I watched Phantom Lady
tonight, marvelling yet again at the way Robert Siodmak and
cinematographer Woody Bredell create a series of weird shadow-worlds,
as if Manhattan were a kind of fun-house, and we're looking at it in
a distorting mirror, except when we see beautifully clearly, and it becomes threatening, scary. They would work their magic again two years
later on The Killers, where the noir world is starker and harsher,
more fixed into what we now imagine it to be. There's a fascinating
comparison to be made here too: the fatalism of Swede at the start of
The Killers and in the Hemingway story is matched by the fatalism
of Scott Henderson, once he's convicted of his wife's murder. He
tells his loyal secretary that he can finally sleep, now that he
knows his future. This is perfect noir fatalism, helped by the fact
that Curtis is perfect as a noir hero, nowhere near as smart as he
thinks he is, including not being able to see the perfect woman right
before his eyes. In the novel by Cornell Woolrich, you come to
believe that Scott may be deluded, and the woman may not exist. In
The Killers, Burt Lancaster as Swede is a different sort of
fatalist—he's smart enough to know he made a mistake with a woman,
and he knows he has to pay for it.
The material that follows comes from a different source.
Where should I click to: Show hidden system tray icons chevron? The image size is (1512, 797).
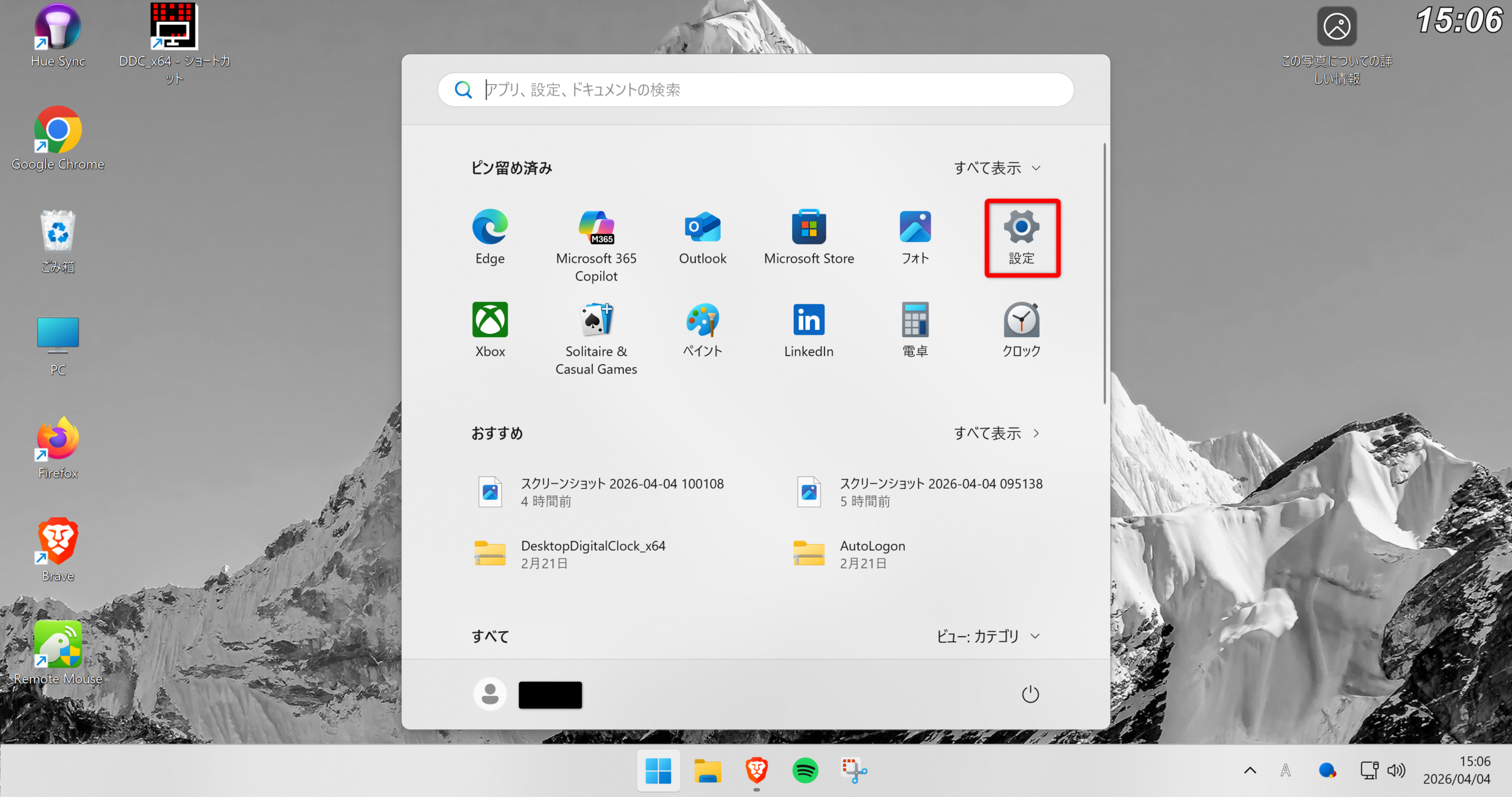(x=1250, y=770)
There's no question of delusion,
just of fatalistic judgement.
The story of Phantom
Lady, in case you don't recall or haven't seen it (and there will be
spoilers of a sort later) is that Henderson and his wife argued, he
went to bar, met an unhappy woman in a funny hat, spent the evening
with her, and came home to find the cops all over his flat and his
wife murdered. He needs to establish his alibi, but the woman can't
be found, and the witnesses deny she was ever with him. So his secretary Carol (or
'Kansas', as Scott calls her, because she's from Topeka) goes on the
search.
Between Scott's gloomy
night on the town and Carol's search, we are presented with a cross
between an odyssey and sideshow (when you think about it, isn't the
original odyssey a bit of freak show too?). The city takes on the character of a nightmare world, and the population turns out to be seriously unbalanced. Carol stalks the
bartender who served Scott and the woman, shot brilliantly at the end
of the bar, staring at him. In cheap disguise, she becomes a 'hep kitten' and hooks up with the drummer (Elisha Cook, Jr.) who gave the
woman the eye when she and Scott went to a show—Cook takes her to
an after-hours jam session playing Gene Krupa hophead drums
completely out of time, occasionally out of all semblance of dubbing
the Krupa solo. Ella Raines is superb as Carol—not just in her
disguise but in the way she hides her feelings from her boss, and the
way, the first time she actually calls him 'Scott' it simply zips
past him but satisfies her.
Thomas Gomez, always so
threatening in noir, is good as the cop who tries to help her but the
top-billing in the film went to Franchot Tone as Scott's best friend,
who of course is the killer, though they try to make his entrance
into a shock. The mere fact he's top-billed in such a relatively
small is all the clue you need. Tone is well cast as a psychopath,
because he looks more like Jiminy Cricket than a leading men, and he
does overplay the twitches of his killer; it reminded me of a bigger
version of Tim Robbins doing a retard in Mystic River. There's a
sense, though, that Tone would have made a brilliant Cornell
Woolrich, had anyone ever done a movie about him—and you could use
those sleazy sets from Phantom Lady to shoot it: maybe this was
Woolrich exploring the neighbourhood of his own imagination.
Watching the film
though, I wondered for the first time why Raines needed to find the
woman in the hat at all. In the trial montage scenes, the prosecution
fixes the time of the killing at 8pm, and we know from the bartender
he was in the bar at 8:05. He doesn't need the woman for an alibi. By
the same template, his friend's alibi, that he was on boat sailing
for Brazil at 8:30 should not have eliminated him either. I'm sure
there's a reason why it doesn't that is just as convincing as Cook's
drumming, or Tone's twitching. It doesn't matter—Phantom Lady is a
film you can get lost in, at your own peril.